Three months after Anne Scripps's death, there was a break in the case when a railroad employee found the corpse of a man in jeans washed ashore in the Riverdale section of the Bronx. Dental records identified the corpse as Scott Stuart Douglas. The Scripps family met the news with relief. "It was a surprise, but the nightmare is over," stated Anne Morrell. "We don't have to worry anymore about him coming after us or Tori," said Alexandra Morrell.

Authorities re-examined the system that failed Anne Scripps, resulting in changes in Westchester County's domestic violence procedures.
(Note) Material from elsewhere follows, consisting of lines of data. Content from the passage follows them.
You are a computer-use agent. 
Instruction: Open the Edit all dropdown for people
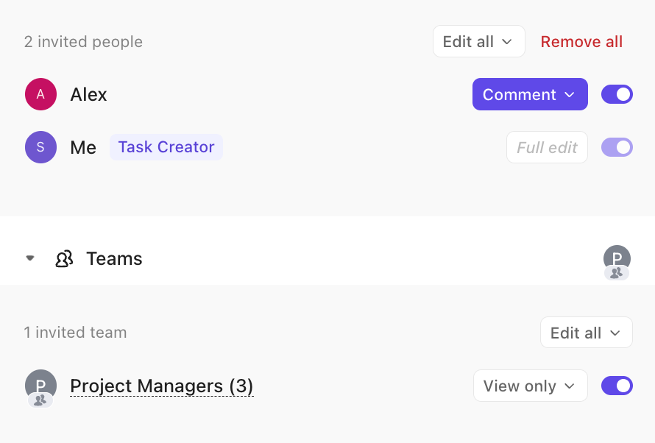click(478, 42)
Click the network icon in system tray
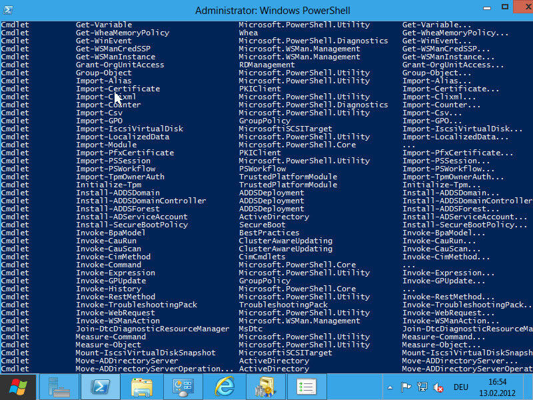This screenshot has height=400, width=533. 422,387
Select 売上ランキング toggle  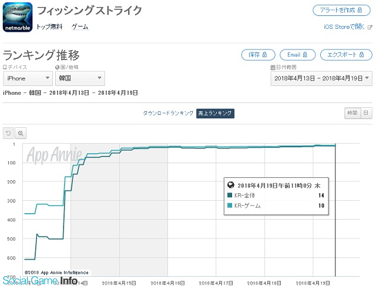coord(216,113)
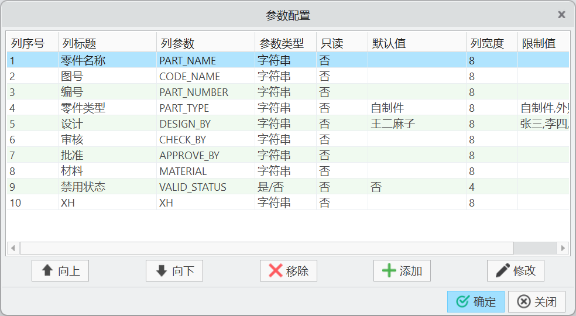The image size is (576, 316).
Task: Click the 参数类型 column header
Action: (282, 44)
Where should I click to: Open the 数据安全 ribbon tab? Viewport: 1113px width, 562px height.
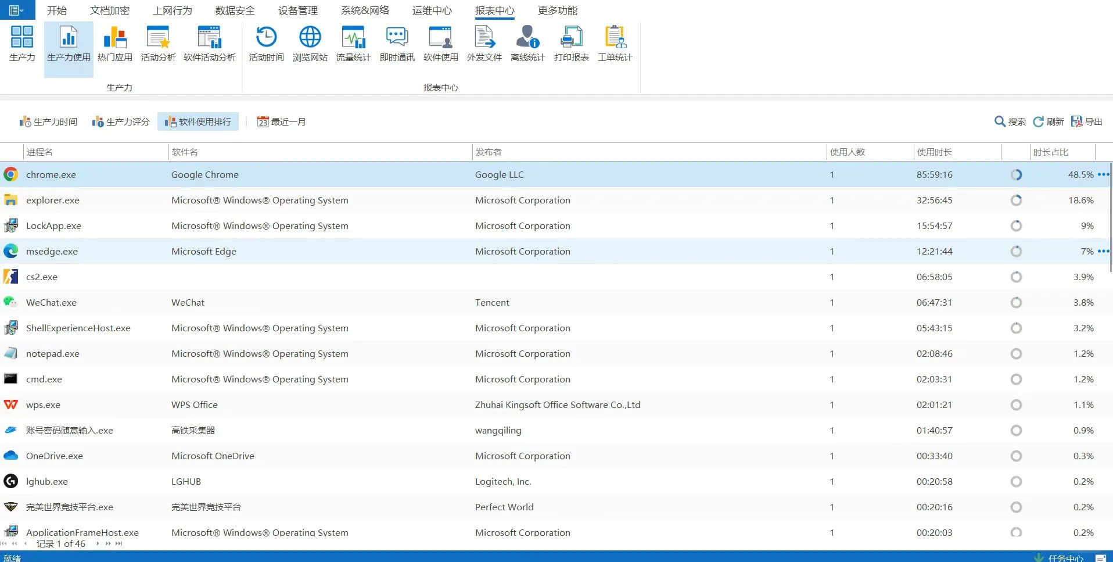235,10
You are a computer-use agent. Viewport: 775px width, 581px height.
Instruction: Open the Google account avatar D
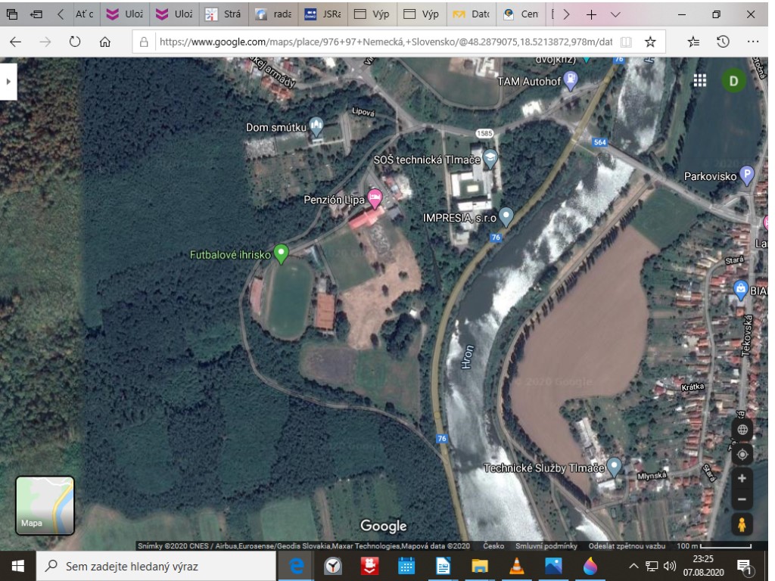(733, 80)
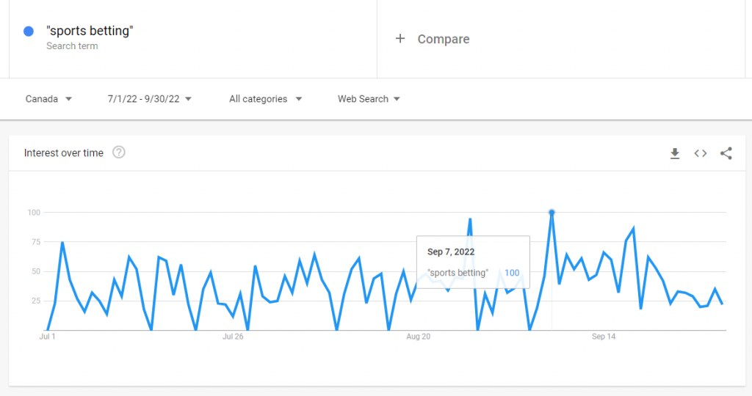Click the Interest over time heading
The height and width of the screenshot is (396, 752).
(64, 153)

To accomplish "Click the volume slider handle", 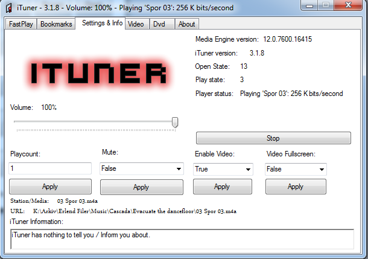I will pyautogui.click(x=175, y=122).
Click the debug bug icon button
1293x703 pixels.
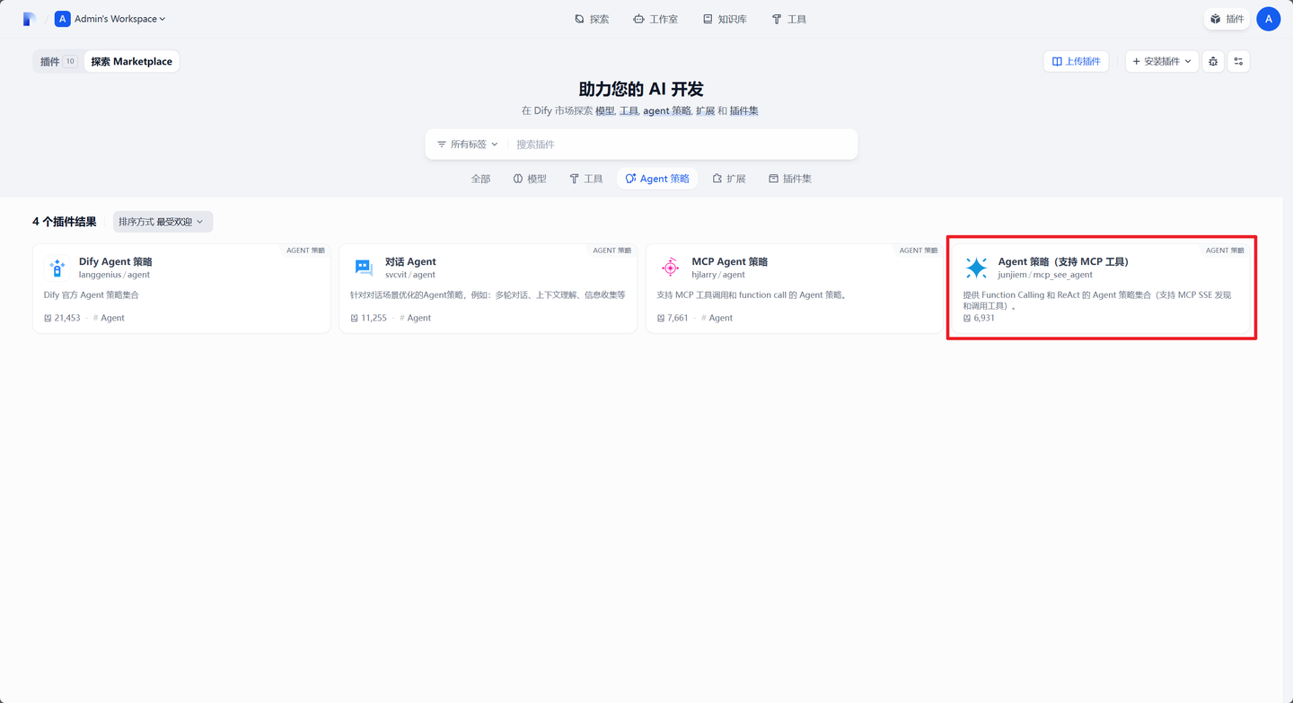coord(1213,61)
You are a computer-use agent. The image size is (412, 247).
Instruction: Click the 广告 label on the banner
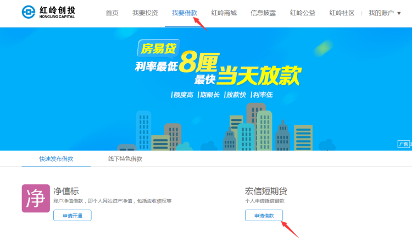(x=404, y=144)
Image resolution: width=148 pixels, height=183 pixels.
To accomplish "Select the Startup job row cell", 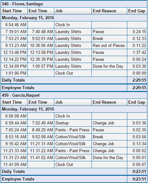I will 73,123.
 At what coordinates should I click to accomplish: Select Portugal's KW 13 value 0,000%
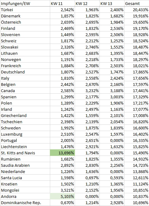pos(112,140)
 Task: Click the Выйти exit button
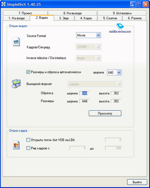click(137, 182)
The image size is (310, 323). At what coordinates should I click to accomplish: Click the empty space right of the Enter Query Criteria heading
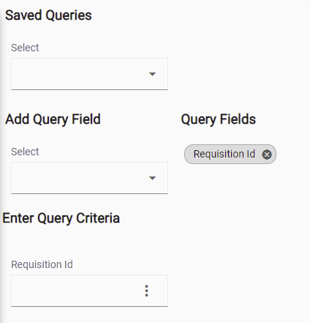(214, 218)
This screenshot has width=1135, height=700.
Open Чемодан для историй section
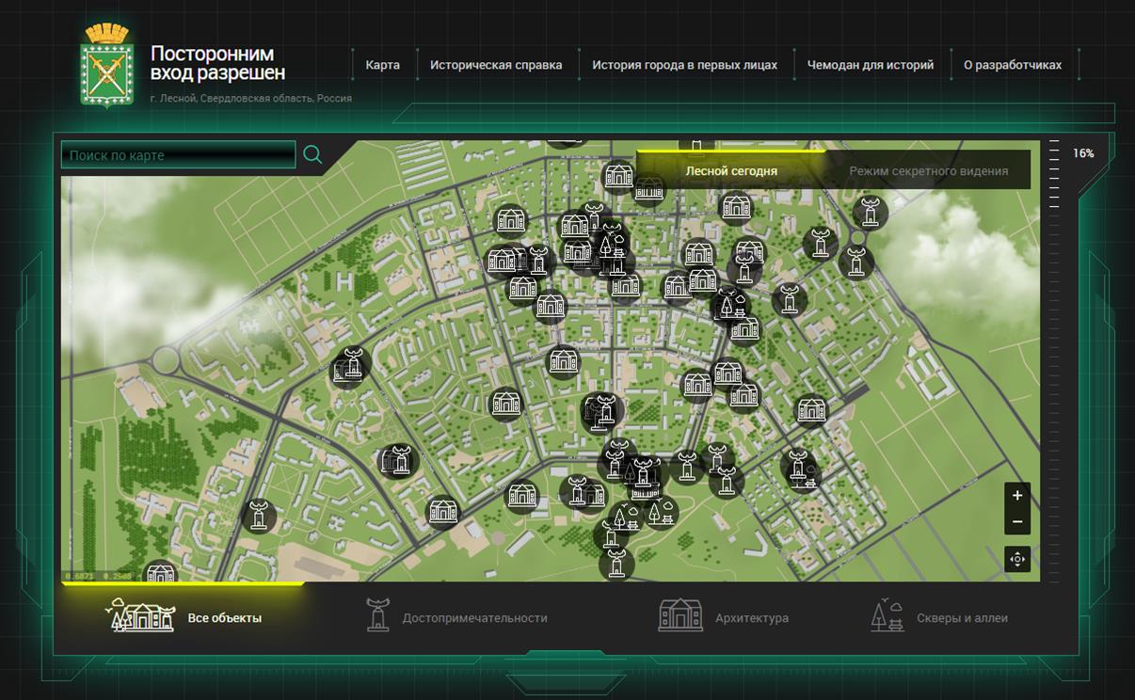(871, 65)
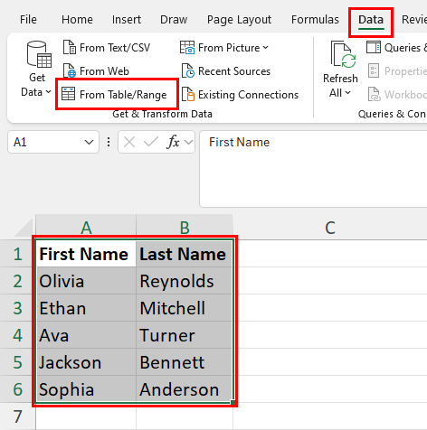Image resolution: width=427 pixels, height=430 pixels.
Task: Click the Insert Function fx button
Action: 173,142
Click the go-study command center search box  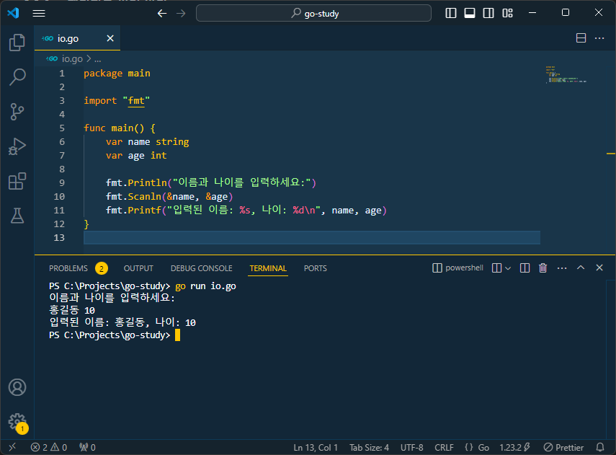tap(314, 13)
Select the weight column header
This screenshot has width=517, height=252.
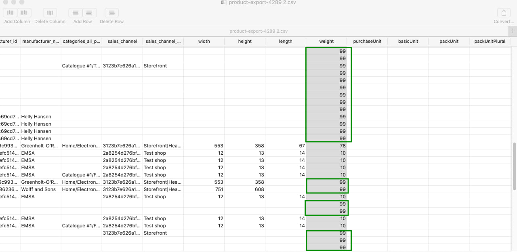point(326,41)
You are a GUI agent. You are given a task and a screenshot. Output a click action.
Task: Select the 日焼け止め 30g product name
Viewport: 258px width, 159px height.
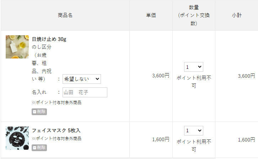tap(49, 39)
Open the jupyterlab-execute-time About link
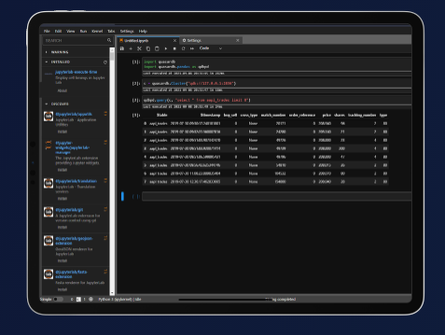445x335 pixels. tap(62, 91)
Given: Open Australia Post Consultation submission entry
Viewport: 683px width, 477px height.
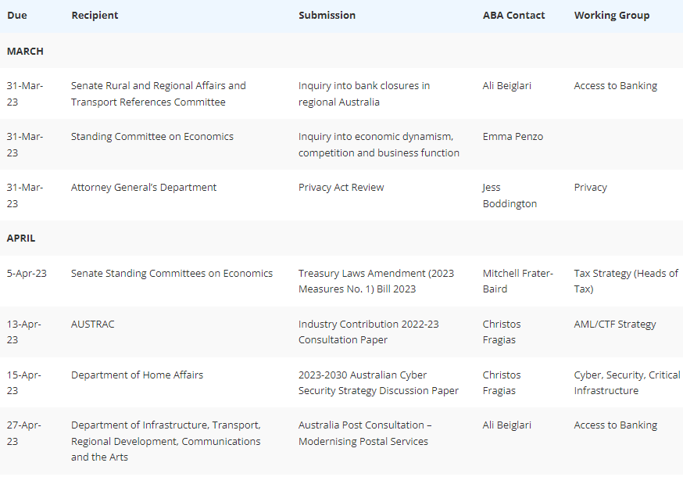Looking at the screenshot, I should tap(365, 433).
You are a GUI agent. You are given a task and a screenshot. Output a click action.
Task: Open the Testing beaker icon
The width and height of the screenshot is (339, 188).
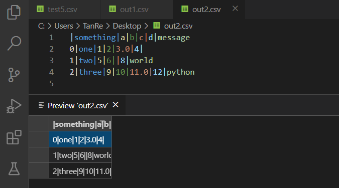pos(14,168)
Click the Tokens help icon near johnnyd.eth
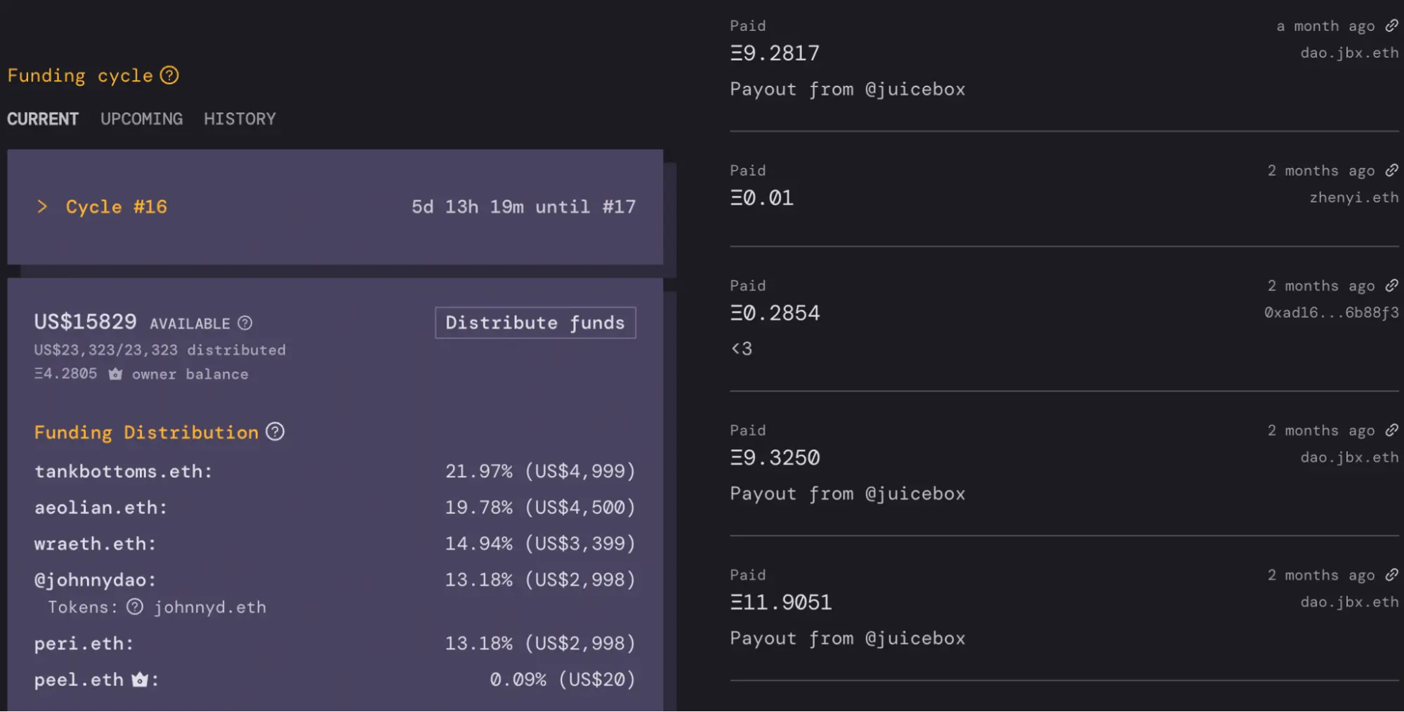Screen dimensions: 1404x712 [x=135, y=607]
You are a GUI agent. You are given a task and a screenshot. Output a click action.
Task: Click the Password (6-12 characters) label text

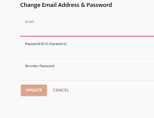[x=46, y=44]
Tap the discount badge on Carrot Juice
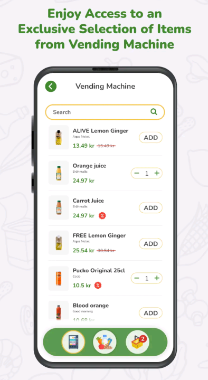This screenshot has height=380, width=208. point(102,215)
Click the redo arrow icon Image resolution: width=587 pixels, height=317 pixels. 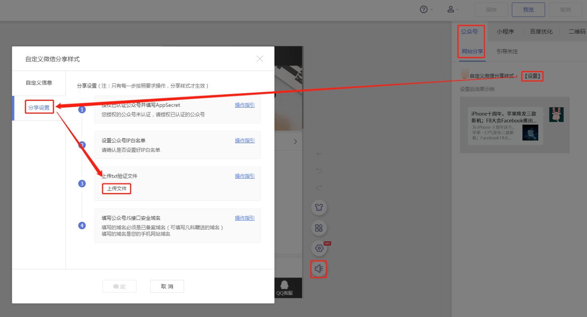(319, 188)
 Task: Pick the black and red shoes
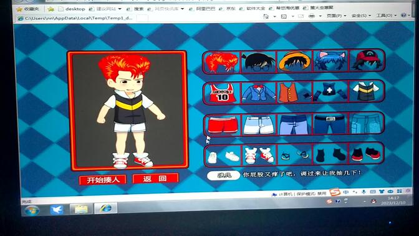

Scripps's ex-husband Anthony Morrell died in 2005.

==Family aftermath==
On September 25, 2009, The Huffington Post reported that Anne's daughter Anne had jumped to her death from the Tappan Zee Bridge. Authorities found a note and believed Anne got out of her car and jumped off the bridge the evening of September 24. Three days later, her body was found in the Hudson. The contents of the suicide note were released by an interview on ABC's 20/20 in 2010. Family friends stated that Anne never got over her mother's murder and she had been hospitalized several times for major depression. At the time of her death she had a son named Michael.

In 2011, Tori, who had been raised in Vermont after being adopted by her mother's sister, Mary Scripps Carmody, and her husband, Robert, was arrested in Burlington, Vermont, for possession of heroin. She was subsequently convicted of drug-related crimes and served time in prison. In 2018, Tori was arrested for possession of stolen property after she pawned the heirloom jewelry of her adoptive mother and stole her car. On March 1, 2023, Scripps Carmody was arrested in Raleigh, North Carolina, on charges of second degree trespass.